2022-12-28 13:02:12.744 [WARN ] [p.internal.http.HttpResponseListener] - Requesting 'http://pizero/api/<XXX>/lights/5' (method='GET', content='null') failed: java.util.concurrent.TimeoutException: Total timeout 3000 ms elapsed
2022-12-28 13:02:28.848 [WARN ] [p.internal.http.HttpResponseListener] - Requesting 'http://pizero/api/<XXX>/lights/10' (method='GET', content='null') failed: java.util.concurrent.TimeoutException: Total timeout 3000 ms elapsed
2022-12-28 13:02:32.123 [WARN ] [ab.core.internal.events.EventHandler] - Dispatching event to subscriber 'org.openhab.core.internal.items.ItemUpdater@8896c4' takes more than 5000ms.

SLC-Josh · December 28, 2022, 1:28pm

Quick test would be to disable the http binding temporarily to see if it continues. Also, I see in your logs that it is ending on scripts what are you calling in those scripts? Are you saving to any databases?

chill.kroete · December 28, 2022, 1:36pm

I will try.
Meanwhile I found the following in /etc/default/openhab:

EXTRA_JAVA_OPTS="-Xms192m -Xmx320m -XX:+ExitOnOutOfMemoryError"

Isn’t that drastically low? Since I am now having a dedicated host I should be able to allocate most of the 2 GB available, or not? Why is the default that low?

florian-h05 · December 28, 2022, 4:48pm

With -XmX320m (means heap max 320 MB) I am not wondering that it is unstable.
It requires some amount of heap.

chill.kroete · December 28, 2022, 8:15pm

I increased it to reasonable values and at least for the past hours everything works fine.
But the question remains why these low values were present at all. This was a fresh openHABian installation from a few days ago.

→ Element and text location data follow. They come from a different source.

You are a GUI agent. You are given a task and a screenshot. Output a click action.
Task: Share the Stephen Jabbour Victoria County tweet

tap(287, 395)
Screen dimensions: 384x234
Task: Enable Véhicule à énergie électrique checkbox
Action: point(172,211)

mstormi · December 28, 2022, 9:31pm

Of what version/image ? Done on what hardware ?
Current openHABian install code will only add -mx320m if the machine you install on has less than 1.5GB.

florian-h05 · December 29, 2022, 8:45am

Out of interest: Is there any reason to have not a little bit more?

mstormi · December 29, 2022, 9:00am

Yes: memory shortage will make systems with that little RAM hang rather than restart quickly. It’s already more than the default.